> BRIEF
Write out all the material verbatim, line by line.

> DATA LISTING

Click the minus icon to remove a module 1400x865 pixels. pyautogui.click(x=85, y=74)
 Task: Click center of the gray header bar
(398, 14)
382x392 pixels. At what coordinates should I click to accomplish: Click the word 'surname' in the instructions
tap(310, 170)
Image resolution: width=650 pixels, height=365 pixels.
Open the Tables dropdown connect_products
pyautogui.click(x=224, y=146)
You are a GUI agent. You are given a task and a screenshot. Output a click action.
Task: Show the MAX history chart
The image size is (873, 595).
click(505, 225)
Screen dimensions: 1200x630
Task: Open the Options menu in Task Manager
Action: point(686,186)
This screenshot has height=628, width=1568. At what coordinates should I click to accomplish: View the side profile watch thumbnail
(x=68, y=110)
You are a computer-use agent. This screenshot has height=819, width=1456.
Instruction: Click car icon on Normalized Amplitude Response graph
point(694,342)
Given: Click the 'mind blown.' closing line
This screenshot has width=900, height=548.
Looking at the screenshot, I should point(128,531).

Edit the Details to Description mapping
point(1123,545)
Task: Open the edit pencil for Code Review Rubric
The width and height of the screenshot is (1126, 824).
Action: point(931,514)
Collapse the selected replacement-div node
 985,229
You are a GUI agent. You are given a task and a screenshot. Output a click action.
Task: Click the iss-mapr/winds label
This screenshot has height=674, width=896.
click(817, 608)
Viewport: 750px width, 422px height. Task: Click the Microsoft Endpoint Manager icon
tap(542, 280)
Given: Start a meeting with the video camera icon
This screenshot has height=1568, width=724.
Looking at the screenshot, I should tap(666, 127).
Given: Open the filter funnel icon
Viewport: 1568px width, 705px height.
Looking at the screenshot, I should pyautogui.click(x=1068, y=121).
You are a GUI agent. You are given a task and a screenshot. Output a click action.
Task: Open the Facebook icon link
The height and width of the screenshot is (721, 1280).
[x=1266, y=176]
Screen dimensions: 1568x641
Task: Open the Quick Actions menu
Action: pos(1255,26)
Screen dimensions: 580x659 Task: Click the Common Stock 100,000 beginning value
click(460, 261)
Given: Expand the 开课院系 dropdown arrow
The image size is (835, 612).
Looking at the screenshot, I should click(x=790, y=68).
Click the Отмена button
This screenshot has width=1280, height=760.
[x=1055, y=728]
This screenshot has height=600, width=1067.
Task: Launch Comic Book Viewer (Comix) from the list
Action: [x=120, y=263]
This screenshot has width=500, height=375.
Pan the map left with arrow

> TASK OUTPUT
Click the minus icon to remove a module 1400x865 pixels. pyautogui.click(x=85, y=74)
 Task: Click center of the gray header bar
(398, 14)
382x392 pixels. At what coordinates should I click to accomplish: Click the word 'surname' in the instructions
tap(310, 170)
Image resolution: width=650 pixels, height=365 pixels.
Open the Tables dropdown connect_products
pyautogui.click(x=224, y=146)
You are a GUI agent. You are given a task and a screenshot. Output a click action.
Task: Show the MAX history chart
The image size is (873, 595).
click(505, 225)
Screen dimensions: 1200x630
Task: Open the Options menu in Task Manager
Action: point(686,186)
This screenshot has height=628, width=1568. At what coordinates should I click to accomplish: View the side profile watch thumbnail
(x=68, y=110)
You are a computer-use agent. This screenshot has height=819, width=1456.
Instruction: Click car icon on Normalized Amplitude Response graph
point(694,342)
Given: Click the 'mind blown.' closing line
This screenshot has width=900, height=548.
Looking at the screenshot, I should point(128,531).

Edit the Details to Description mapping
point(1123,545)
Task: Open the edit pencil for Code Review Rubric
The width and height of the screenshot is (1126, 824).
Action: point(931,514)
Collapse the selected replacement-div node
 985,229
You are a GUI agent. You are given a task and a screenshot. Output a click action.
Task: Click the iss-mapr/winds label
This screenshot has height=674, width=896.
click(817, 608)
Viewport: 750px width, 422px height. Task: Click the Microsoft Endpoint Manager icon
tap(542, 280)
Given: Start a meeting with the video camera icon
This screenshot has height=1568, width=724.
Looking at the screenshot, I should tap(666, 127).
Given: Open the filter funnel icon
Viewport: 1568px width, 705px height.
Looking at the screenshot, I should pyautogui.click(x=1068, y=121).
You are a GUI agent. You are given a task and a screenshot. Output a click action.
Task: Open the Facebook icon link
The height and width of the screenshot is (721, 1280).
[x=1266, y=176]
Screen dimensions: 1568x641
Task: Open the Quick Actions menu
Action: pos(1255,26)
Screen dimensions: 580x659 Task: Click the Common Stock 100,000 beginning value
click(460, 261)
Given: Expand the 开课院系 dropdown arrow
The image size is (835, 612).
Looking at the screenshot, I should click(x=790, y=68).
Click the Отмена button
This screenshot has width=1280, height=760.
[x=1055, y=728]
This screenshot has height=600, width=1067.
Task: Launch Comic Book Viewer (Comix) from the list
Action: [x=120, y=263]
This screenshot has width=500, height=375.
Pan the map left with arrow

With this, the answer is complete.